[Trecho fornecido]

Exigência para quê?  Para quem?  Segundo o quê?
A quem importa ou deveria importar mais o relatório: aos professores que participam da educação da criança durante aquele ano ou a família que é parte da vida dele sempre?
O relatório deveria ter a mesma importância e entendimento para educadoras e pais.
Entretanto, poderia-se argumentar que são os professores os especialistas da educação formal e, por isso, devem saber mais sobre seu objeto de estudo e prática profissional.
Por outro lado, nada impede que as educadoras infantis também encontrem meios de se relacionar de maneira efetiva com as famílias dos educandos, integrá-las a escola.
Uma verdadeira educadora se preocupa com todos os aspectos do desenvolvimento da criança, o que, necessariamente, carece do envolvimento da família.


Ainda sobre os problemas atuais dos relatórios.
Os relatórios, da forma como estão sendo estruturados atualmente, não ajudam os educandos, muito menos as professoras.
Pelo contrário, afastando a família, prejudicam o próprio sistema educacional e a prática pedagógica concreta.
Como o individuo, família, pode querer participar do dia-a-dia da escola quando vai à reunião da criança, sendo obrigado a ler um texto enorme, que mal consegue entender?
Logo pensa: devo saber pouco para poder ajudar, melhor ficar calado e não participar de nada.
Nesta lógica, este tipo de relatório vai afastando a família da real participação na escola.
O que conduz novas questões.
Será que a família constitui-se pela construção de identidades e qual é a identidade que estamos ajudando a formar nas famílias de nossas crianças?
Será que a escola sabe e a família não?
Será que a educação formal é mais importante de fato que a informal?
Como colaborar com a escola que se coloca como detentora absoluta do saber?
Não é esta identidade familiar que queremos para nossas crianças e suas famílias.
É exatamente a oposta, pois a família sabe muito e, colaborando com as educadoras, tem muito ensinar.
As professoras e funcionários em geral da escola, assim como, e não menos importante, as crianças, precisam do apoio, conhecimento e ajuda da família e da comunidade.
Portanto, os relatórios deveriam ser meio de aproximação com as famílias, ajudando a reverter, modificar, esta identidade que a escola criou e reafirma, segregando os pais, valorizando seus conhecimentos para que compreendam e valorizem sua participação.
As idéias presentes no texto A Família como ordem simbólica me fizeram também compreender porque temos esta postura.
Olhamos para as famílias a partir de nossas referências, isto nos impede de enxergar a realidade concreta.
É necessário um estranhamento para considerar a realidade das famílias com que trabalhamos.
O tabu de famílias nucleares como as únicas estruturadas - aquelas com papai, mamãe e filhos - já foi quebrado.

[Registros]
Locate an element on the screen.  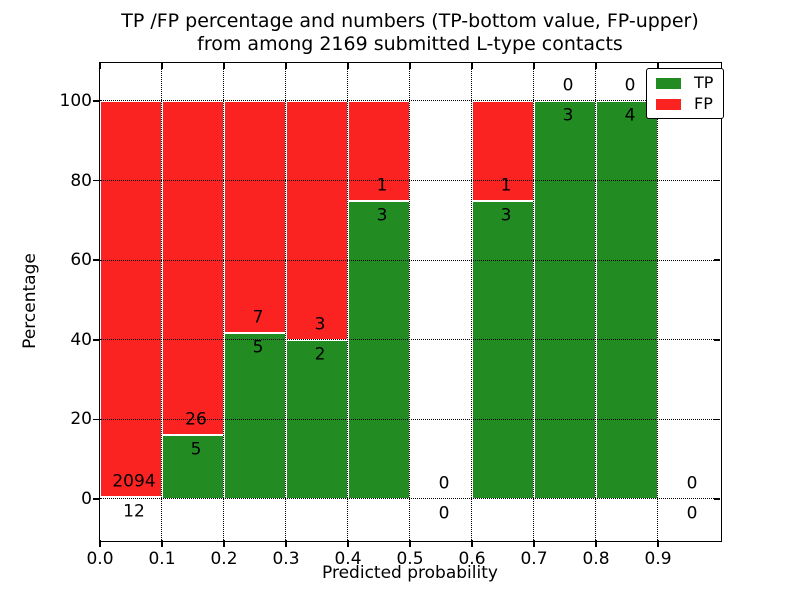
x-tick-bottom-0.1 is located at coordinates (162, 544).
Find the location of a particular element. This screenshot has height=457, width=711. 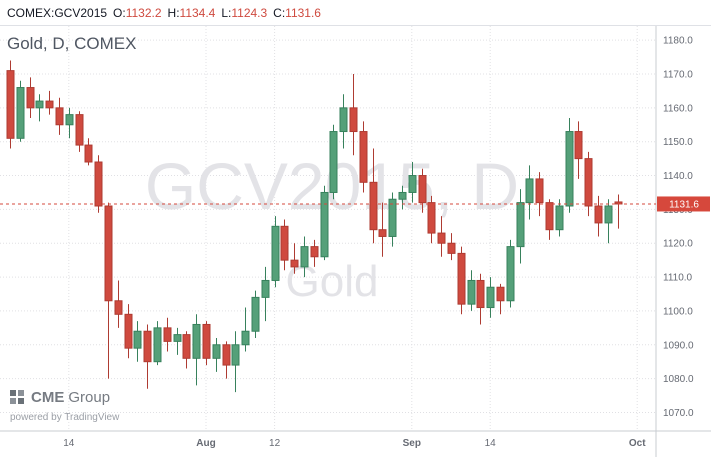

ohlc-close: C:1131.6 is located at coordinates (297, 13).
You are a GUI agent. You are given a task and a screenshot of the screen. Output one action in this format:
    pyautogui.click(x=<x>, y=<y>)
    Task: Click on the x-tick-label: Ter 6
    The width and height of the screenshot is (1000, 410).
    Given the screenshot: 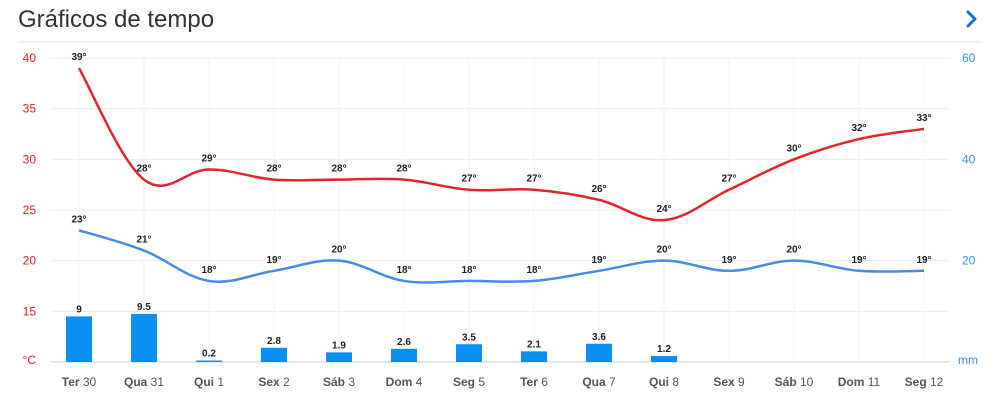 What is the action you would take?
    pyautogui.click(x=534, y=382)
    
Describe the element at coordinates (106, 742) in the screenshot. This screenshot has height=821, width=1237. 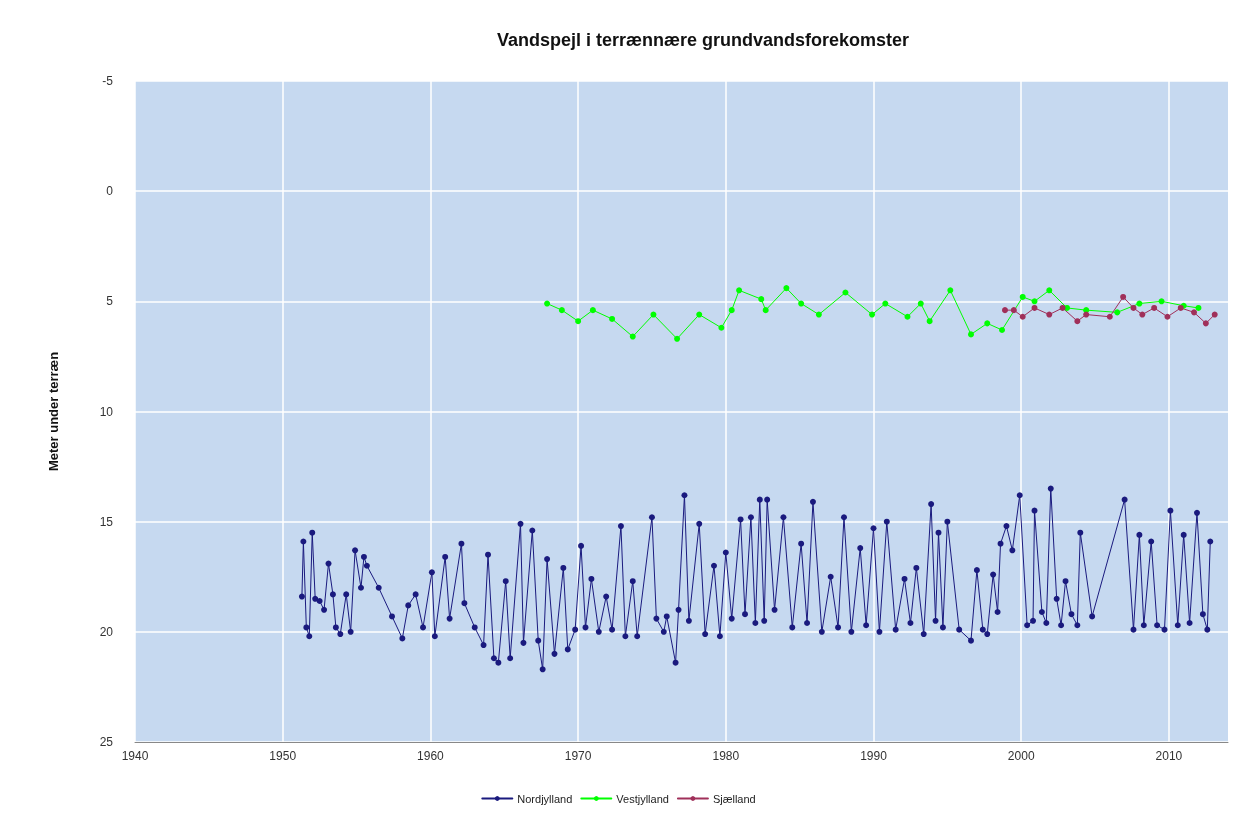
I see `y-tick-label: 25` at that location.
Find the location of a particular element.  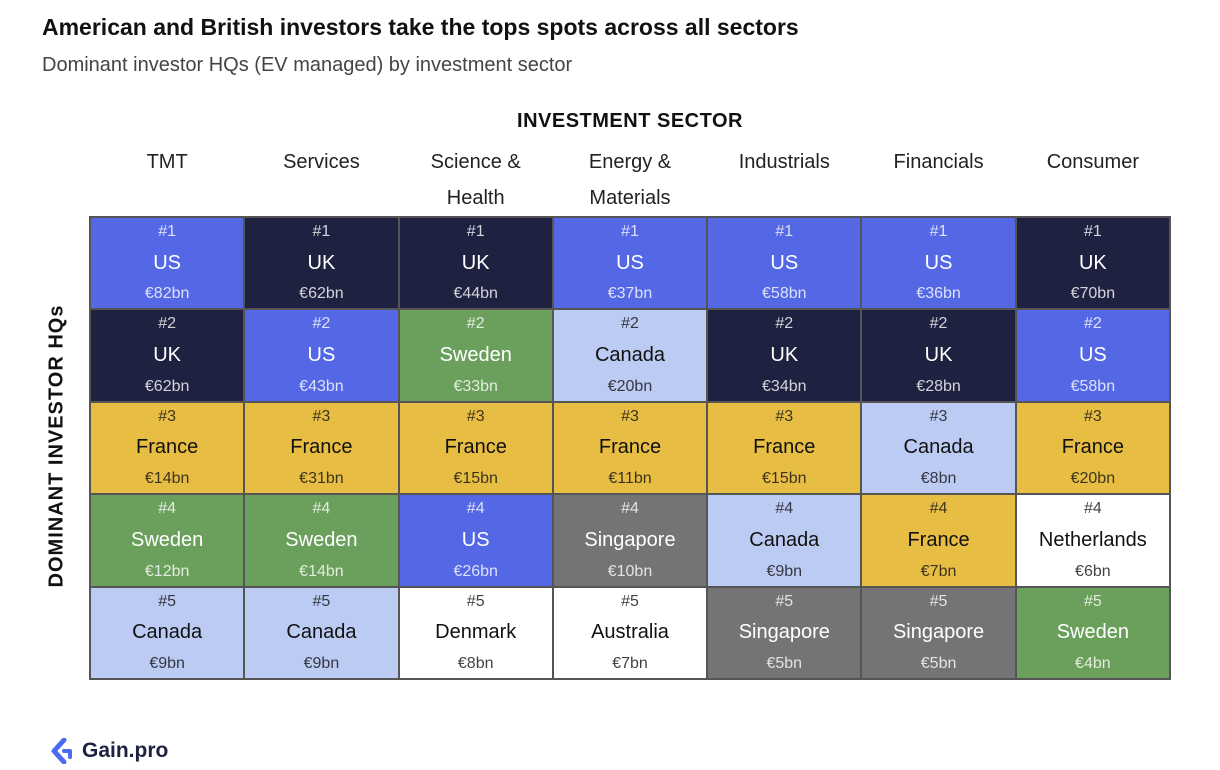

table-cell: #4 France €7bn is located at coordinates (938, 540).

[Conjunto de tarefas]
**1)** Reescreva o trecho sobre os relatórios escolares de "Os relatórios, da" até "conduz novas questões.", substituindo "reunião" por "assembleia".
**2)** No trecho sobre os relatórios escolares, que tabu se afirma já ter sido quebrado?
**3)** Dê a continuação do trecho sobre os relatórios escolares a partir da última frase apresentada.
Os registros não são necessários.

[Respostas do exercício]
**1)**
Os relatórios, da forma como estão sendo estruturados atualmente, não ajudam os educandos, muito menos as professoras.
Pelo contrário, afastando a família, prejudicam o próprio sistema educacional e a prática pedagógica concreta.
Como o individuo, família, pode querer participar do dia-a-dia da escola quando vai à assembleia da criança, sendo obrigado a ler um texto enorme, que mal consegue entender?
Logo pensa: devo saber pouco para poder ajudar, melhor ficar calado e não participar de nada.
Nesta lógica, este tipo de relatório vai afastando a família da real participação na escola.
O que conduz novas questões.

**2)** O tabu de que as famílias nucleares, com papai, mamãe e filhos, são as únicas estruturadas.

**3)**
Existem muitos tipos de família e, seja qual for, são elas que se relacionam socialmente, diariamente, com os educandos que estudam nas escolas.
Quem cuida e se preocupa é sempre a família, porque então a escola também não pode se transformar em uma grande família.
Neste sentido, o grande desafio é a aceitação da diversidade social e cultural destas famílias, que são diferentes das nossas, pois partem de outras realidades e relações.
Mas do que isto, o maior desafio é encontrar maneiras da escola e nós educadoras nos relacionarmos de forma efetiva com estas famílias e suas realidades tão diversas.
Cabe lembrar que, nesta diversidade inclui-se a nossa, das educadoras.
O primeiro passo é aceitar e conseguir perceber isto para podermos nos afastar, conseguirmos separar a nossa realidade e encarar outras tantas.
Você quer dar este primeiro passo?



Concluindo.
Em doze anos de prática pedagógica na rede municipal infantil de São Bernardo do Campo, escrevi inúmeros relatórios.
Sempre me dediquei tanto! Foram horas e horas registrando, refletindo, pensando, dando meu melhor.
Achava que estava arrasando!!!
Quantas vezes sacrifiquei meu sono, minha própria família, entrando madrugada adentro escrevendo.
E agora, diante de meus novos conhecimentos, através de algumas leituras, discussões e reflexões, estou conseguindo perceber o quanto ainda tenho que caminhar e desenvolver em meus relatórios para que afetem de fato as famílias e não gerem mais problemas que soluções.
Como falhei com as famílias de minhas crianças!
Quanto reforcei esta imagem negativa da família em relação à escola!
É por isto que tenho como proposta a urgente e necessária mudança da realidade do relatório: o foco deve ser também a família.
Poderíamos começar com reuniões individualizadas com as famílias, voltadas à leitura dos relatórios.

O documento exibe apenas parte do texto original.